MinMax Scaler - used to linearly scale data ( scales feautures to a fixed range)

In [9]:
class minMaxScaler:
    def __init__(self):
        self.min_ = None
        self.max_ = None

    def fit(self, X):
        self.min_ = np.min(X, axis=0)
        self.max_ = np.max(X, axis=0)

    def transform(self, X):
        return (X - self.min_) / (self.max_ - self.min_)

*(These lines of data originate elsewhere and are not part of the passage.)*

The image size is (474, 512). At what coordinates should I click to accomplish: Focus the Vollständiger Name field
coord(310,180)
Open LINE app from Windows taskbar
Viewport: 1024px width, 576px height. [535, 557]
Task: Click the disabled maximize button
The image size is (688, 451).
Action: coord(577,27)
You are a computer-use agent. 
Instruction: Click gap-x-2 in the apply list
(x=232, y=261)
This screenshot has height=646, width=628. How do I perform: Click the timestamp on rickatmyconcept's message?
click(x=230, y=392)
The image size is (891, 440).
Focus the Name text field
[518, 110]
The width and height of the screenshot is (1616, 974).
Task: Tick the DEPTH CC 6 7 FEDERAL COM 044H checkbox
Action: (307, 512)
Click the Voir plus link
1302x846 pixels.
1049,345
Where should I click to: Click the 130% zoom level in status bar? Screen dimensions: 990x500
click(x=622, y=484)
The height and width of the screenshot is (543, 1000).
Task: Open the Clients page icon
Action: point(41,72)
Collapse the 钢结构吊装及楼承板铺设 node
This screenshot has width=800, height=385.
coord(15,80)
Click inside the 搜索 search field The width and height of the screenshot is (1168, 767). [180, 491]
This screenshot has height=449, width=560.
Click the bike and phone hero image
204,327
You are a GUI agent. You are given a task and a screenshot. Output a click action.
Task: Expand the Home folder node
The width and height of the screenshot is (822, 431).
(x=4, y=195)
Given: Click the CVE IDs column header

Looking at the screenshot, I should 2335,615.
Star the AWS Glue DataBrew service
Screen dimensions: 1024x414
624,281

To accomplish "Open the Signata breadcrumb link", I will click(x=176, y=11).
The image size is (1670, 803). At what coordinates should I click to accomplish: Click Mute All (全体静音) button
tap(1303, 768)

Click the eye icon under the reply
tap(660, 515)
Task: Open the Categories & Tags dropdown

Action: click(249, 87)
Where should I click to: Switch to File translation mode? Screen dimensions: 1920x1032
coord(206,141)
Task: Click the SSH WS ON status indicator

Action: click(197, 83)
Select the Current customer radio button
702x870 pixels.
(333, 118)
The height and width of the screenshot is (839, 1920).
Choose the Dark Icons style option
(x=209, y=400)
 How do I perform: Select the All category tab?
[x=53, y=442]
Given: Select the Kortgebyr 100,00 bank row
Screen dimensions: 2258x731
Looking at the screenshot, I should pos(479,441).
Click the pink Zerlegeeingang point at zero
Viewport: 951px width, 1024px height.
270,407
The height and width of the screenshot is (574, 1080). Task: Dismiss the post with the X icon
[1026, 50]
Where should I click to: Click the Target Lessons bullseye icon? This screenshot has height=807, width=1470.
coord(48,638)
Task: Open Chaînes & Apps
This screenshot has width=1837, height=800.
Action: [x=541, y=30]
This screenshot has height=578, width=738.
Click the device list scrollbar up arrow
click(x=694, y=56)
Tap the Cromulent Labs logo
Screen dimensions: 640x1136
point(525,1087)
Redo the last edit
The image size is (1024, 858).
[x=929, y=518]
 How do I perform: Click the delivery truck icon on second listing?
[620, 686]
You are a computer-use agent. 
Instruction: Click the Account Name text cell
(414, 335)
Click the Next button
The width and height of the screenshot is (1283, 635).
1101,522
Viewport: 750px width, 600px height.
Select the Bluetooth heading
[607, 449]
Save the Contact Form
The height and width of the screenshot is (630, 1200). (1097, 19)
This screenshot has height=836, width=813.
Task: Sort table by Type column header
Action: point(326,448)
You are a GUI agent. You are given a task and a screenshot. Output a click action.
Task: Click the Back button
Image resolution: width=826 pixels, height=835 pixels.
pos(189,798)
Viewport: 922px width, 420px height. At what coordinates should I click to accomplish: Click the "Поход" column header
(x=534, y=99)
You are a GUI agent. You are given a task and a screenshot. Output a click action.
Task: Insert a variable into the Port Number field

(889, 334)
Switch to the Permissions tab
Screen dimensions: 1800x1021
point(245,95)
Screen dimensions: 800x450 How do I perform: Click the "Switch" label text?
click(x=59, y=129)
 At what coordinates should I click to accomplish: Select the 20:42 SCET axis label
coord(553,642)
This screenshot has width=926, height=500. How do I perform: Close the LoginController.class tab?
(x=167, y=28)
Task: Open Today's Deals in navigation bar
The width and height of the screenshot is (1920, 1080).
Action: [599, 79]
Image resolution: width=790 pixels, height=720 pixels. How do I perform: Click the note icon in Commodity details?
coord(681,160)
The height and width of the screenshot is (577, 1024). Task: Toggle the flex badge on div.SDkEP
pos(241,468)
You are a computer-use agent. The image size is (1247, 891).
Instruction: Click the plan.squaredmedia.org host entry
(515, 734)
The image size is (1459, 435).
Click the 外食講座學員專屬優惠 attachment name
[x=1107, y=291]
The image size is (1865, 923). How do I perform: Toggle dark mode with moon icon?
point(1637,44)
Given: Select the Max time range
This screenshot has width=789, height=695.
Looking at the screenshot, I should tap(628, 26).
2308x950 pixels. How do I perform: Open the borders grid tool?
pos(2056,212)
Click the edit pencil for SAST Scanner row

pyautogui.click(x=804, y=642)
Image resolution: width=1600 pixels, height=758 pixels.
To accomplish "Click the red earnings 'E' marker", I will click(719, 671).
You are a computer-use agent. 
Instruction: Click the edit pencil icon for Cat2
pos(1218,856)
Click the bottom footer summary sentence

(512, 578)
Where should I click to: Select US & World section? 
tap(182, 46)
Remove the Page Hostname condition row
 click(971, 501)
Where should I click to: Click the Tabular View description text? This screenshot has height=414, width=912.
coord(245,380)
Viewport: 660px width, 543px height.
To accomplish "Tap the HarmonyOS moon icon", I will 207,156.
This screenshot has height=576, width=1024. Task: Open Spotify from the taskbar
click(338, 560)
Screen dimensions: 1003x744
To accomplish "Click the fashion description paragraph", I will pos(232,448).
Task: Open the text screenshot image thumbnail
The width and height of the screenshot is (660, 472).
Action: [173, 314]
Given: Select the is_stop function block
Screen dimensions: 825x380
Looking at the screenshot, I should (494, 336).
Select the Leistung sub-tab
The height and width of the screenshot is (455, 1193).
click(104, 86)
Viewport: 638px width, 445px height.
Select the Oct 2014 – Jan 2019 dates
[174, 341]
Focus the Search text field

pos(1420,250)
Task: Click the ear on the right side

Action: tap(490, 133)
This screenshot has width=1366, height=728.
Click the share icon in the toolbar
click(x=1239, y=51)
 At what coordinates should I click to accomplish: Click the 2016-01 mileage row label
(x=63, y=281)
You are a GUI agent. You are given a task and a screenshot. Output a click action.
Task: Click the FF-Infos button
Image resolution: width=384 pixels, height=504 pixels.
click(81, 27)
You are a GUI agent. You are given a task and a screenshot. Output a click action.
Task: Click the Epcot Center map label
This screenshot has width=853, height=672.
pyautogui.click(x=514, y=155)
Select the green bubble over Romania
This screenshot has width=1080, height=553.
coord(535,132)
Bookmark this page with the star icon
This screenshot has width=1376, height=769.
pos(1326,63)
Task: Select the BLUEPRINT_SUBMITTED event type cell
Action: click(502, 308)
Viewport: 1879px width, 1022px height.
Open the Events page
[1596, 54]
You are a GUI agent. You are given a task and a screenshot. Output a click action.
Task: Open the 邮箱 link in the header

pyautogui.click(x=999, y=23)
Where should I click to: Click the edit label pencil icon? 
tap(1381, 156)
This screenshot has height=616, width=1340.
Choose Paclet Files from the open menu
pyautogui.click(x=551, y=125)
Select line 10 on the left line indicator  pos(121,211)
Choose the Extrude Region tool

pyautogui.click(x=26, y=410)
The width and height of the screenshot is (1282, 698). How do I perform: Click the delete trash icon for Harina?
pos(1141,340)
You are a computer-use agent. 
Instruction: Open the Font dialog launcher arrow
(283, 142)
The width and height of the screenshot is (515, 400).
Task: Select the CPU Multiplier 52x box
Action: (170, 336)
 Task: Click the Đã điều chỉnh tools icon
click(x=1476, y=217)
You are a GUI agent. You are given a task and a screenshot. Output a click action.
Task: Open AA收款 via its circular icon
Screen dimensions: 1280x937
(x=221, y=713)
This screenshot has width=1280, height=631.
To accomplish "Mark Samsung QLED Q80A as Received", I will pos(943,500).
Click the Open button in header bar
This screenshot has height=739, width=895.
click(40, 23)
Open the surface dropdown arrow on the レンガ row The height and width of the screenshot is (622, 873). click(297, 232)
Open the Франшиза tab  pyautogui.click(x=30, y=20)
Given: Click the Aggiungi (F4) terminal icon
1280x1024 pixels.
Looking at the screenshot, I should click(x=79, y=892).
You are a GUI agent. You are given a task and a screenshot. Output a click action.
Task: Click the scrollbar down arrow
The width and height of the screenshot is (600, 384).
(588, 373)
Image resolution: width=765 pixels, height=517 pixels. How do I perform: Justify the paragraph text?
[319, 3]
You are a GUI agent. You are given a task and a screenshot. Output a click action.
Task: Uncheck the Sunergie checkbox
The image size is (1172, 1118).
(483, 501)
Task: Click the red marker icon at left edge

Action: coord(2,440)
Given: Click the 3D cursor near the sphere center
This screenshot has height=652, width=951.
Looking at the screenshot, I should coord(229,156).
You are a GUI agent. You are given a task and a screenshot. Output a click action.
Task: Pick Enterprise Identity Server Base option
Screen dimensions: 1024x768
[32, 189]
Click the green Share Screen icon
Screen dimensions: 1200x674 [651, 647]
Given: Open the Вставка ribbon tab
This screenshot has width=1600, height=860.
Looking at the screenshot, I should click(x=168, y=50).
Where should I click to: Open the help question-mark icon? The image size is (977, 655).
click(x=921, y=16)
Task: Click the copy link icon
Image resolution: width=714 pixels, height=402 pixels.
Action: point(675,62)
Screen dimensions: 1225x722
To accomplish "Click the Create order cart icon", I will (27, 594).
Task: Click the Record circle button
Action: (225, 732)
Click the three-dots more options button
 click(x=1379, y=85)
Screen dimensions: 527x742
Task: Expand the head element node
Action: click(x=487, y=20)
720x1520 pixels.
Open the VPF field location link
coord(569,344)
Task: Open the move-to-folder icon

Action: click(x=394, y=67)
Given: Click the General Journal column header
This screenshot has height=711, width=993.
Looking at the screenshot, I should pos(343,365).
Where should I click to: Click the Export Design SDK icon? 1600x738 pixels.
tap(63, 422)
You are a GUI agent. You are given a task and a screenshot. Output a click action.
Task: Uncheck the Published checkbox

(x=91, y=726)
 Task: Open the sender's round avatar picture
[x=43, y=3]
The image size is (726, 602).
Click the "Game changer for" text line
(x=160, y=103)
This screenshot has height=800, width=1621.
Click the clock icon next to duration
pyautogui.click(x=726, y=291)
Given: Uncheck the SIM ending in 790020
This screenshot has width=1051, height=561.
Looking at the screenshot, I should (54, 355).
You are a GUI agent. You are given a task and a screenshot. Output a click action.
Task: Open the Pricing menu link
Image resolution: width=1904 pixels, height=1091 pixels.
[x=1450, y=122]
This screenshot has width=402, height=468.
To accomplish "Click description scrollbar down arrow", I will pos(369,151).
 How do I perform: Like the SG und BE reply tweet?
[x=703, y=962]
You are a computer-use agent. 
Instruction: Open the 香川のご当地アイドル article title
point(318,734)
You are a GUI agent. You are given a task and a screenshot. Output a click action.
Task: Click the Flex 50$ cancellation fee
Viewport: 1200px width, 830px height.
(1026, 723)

    def fit_transform(self, X):
        self.fit(X)
        return self.transform(X)

One Hot Encoder - used to convert categorical integer labels into binary vectors.

In [10]:
def OneHotEncoder(y):
    classes = np.unique(y)
    one_hot = np.zeros((y.shape[0], len(classes)))
    for idx, cls in enumerate(classes):
        one_hot[y == cls, idx] = 1
    return one_hot

Label Encoder - used to convert text labels into integers.

In [11]:
class LabelEncoder:
    def __init__(self):
        self.classes_ = None

    def fit(self, y):
        self.classes_ = np.unique(y)

    def transform(self, y):
        return np.array([np.where(self.classes_ == label)[0][0] for label in y])

    def fit_transform(self, y):
        self.fit(y)
        return self.transform(y)

Simple Imputer - It is used to handle missing data in the dataset by giving options to fill.

In [12]:
class SimpleImputer:
    def __init__(self, strategy='mean'):
        self.strategy = strategy
        self.fill_value_ = None

    def fit(self, X):
        if self.strategy == 'mean':
            self.fill_value_ = np.nanmean(X, axis=0)
        elif self.strategy == 'median':
            self.fill_value_ = np.nanmedian(X, axis=0)
        elif self.strategy == 'most_frequent':
            self.fill_value_ = np.array([np.bincount(col[~np.isnan(col)].astype(int)).argmax() for col in X.T])

    def transform(self, X):
        X_imputed = X.copy()
        for i in range(X.shape[1]):
            X_imputed[np.isnan(X_imputed[:, i]), i] = self.fill_value_[i]
        return X_imputed

    def fit_transform(self, X):
        self.fit(X)
        return self.transform(X)